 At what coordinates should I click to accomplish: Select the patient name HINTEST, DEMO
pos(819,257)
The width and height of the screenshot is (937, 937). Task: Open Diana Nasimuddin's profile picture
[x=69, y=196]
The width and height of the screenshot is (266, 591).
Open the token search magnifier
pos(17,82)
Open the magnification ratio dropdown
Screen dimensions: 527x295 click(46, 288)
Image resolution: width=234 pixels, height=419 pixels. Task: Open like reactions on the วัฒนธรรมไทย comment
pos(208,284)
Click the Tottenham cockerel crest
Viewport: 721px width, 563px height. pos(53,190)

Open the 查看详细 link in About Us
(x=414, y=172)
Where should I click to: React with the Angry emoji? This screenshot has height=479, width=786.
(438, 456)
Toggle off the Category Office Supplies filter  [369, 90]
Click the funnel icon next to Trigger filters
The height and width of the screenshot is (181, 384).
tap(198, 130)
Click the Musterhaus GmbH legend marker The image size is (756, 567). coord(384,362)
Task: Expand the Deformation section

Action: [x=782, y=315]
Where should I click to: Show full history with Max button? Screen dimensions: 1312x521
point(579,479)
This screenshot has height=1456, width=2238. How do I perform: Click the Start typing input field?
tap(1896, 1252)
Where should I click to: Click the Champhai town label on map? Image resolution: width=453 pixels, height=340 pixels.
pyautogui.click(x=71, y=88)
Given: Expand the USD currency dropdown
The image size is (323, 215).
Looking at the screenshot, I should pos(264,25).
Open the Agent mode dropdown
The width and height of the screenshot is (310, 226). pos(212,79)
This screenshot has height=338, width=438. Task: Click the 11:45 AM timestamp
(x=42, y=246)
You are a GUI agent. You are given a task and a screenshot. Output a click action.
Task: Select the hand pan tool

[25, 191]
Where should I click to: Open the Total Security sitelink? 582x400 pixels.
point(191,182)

Task to carry out:
Which lines run from the one with "Open the magnification ratio dropdown" through the end of the listing above? Restate them word for word, with nothing else.

Task output:
Open the magnification ratio dropdown
Screen dimensions: 527x295 click(46, 288)
Image resolution: width=234 pixels, height=419 pixels. Task: Open like reactions on the วัฒนธรรมไทย comment
pos(208,284)
Click the Tottenham cockerel crest
Viewport: 721px width, 563px height. pos(53,190)

Open the 查看详细 link in About Us
(x=414, y=172)
Where should I click to: React with the Angry emoji? This screenshot has height=479, width=786.
(438, 456)
Toggle off the Category Office Supplies filter  [369, 90]
Click the funnel icon next to Trigger filters
The height and width of the screenshot is (181, 384).
tap(198, 130)
Click the Musterhaus GmbH legend marker The image size is (756, 567). coord(384,362)
Task: Expand the Deformation section

Action: [x=782, y=315]
Where should I click to: Show full history with Max button? Screen dimensions: 1312x521
point(579,479)
This screenshot has height=1456, width=2238. How do I perform: Click the Start typing input field?
tap(1896, 1252)
Where should I click to: Click the Champhai town label on map? Image resolution: width=453 pixels, height=340 pixels.
pyautogui.click(x=71, y=88)
Given: Expand the USD currency dropdown
The image size is (323, 215).
Looking at the screenshot, I should pos(264,25).
Open the Agent mode dropdown
The width and height of the screenshot is (310, 226). pos(212,79)
This screenshot has height=338, width=438. Task: Click the 11:45 AM timestamp
(x=42, y=246)
You are a GUI agent. You are given a task and a screenshot. Output a click action.
Task: Select the hand pan tool

[25, 191]
Where should I click to: Open the Total Security sitelink? 582x400 pixels.
point(191,182)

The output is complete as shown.